The genesis for the amendment came from the Law Commission, which was concerned that the approach of the Courts was causing inconsistency between the criminal law’s approach to mixed funds and the principle applied in civil law (in particular civil recovery proceedings under Part 5 of POCA), that only funds derived from unlawful conduct are recoverable, regardless of whether they are mixed with legitimate income. This was thought to be unfair. But if banks are able to preserve funds equivalent to the value of the funds that are suspected to be criminal, rather than restricting the totality of funds, that would prevent unnecessary and unfair economic loss for customers while fulfilling POCA’s purpose of preventing dealing in criminal property.
As a result, the new section 183 of the ECCTA, amending sections 327, 328 and 329 of POCA, means that a bank that suspects criminal property is mixed with otherwise legitimate funds held for a client will not risk committing an offence if it isolates a sum equal to the value of the suspected criminal funds and continues to allow the client to transact with the legitimate funds. The bank will not need to rely on obtaining NCA consent to process transactions of the non-ringfenced funds. However, the bank will still be required to make a disclosure to the NCA of the sums suspected to be criminal property, regardless of whether it is seeking consent to deal with those funds.
The new exemption puts to rest the uncertainty that has beset this area of the AML regime for over two decades, and hopefully puts an end to the economic harm to individuals and businesses (including innocent third parties) shut out of their accounts, rendering them unable to meet their financial obligations. While certain unavoidable challenges of mixed funds will remain, such as the practical difficulty of identifying the amount to ringfence where the value of criminal property is not easily ascertainable, the reform is a welcome (albeit long overdue) development that should finally give banks the confidence required to adopt a more pragmatic approach to mixed property. Banks will probably move slowly to change their practices, and there may be some resulting litigation, but over time, the regime should become fairer to all.

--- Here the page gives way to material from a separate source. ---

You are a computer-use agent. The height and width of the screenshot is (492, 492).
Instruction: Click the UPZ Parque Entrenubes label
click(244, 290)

1 Proceeds of Crimes Act 2002, s.340(3).
2 Economic Crime and Corporate Transparency Act 2023 (Commencement No. 1) Regulations 2023, Regulation 3(f).
3 Sections 327 (“Concealing etc”), 328 (“Arrangements”) and 329 (“Acquisition, use and possession”).
4 Unreported, 18 October 1999,  10 WLUK 542.
5 Indeed, once the reasonable grounds for the suspicion or knowledge arise (see POCA, s.330(2)).
6 Criminal Finances Act 2017, s.10(2) amended section 334 of POCA to enable extensions to the moratorium period of up to a maximum of 186 days.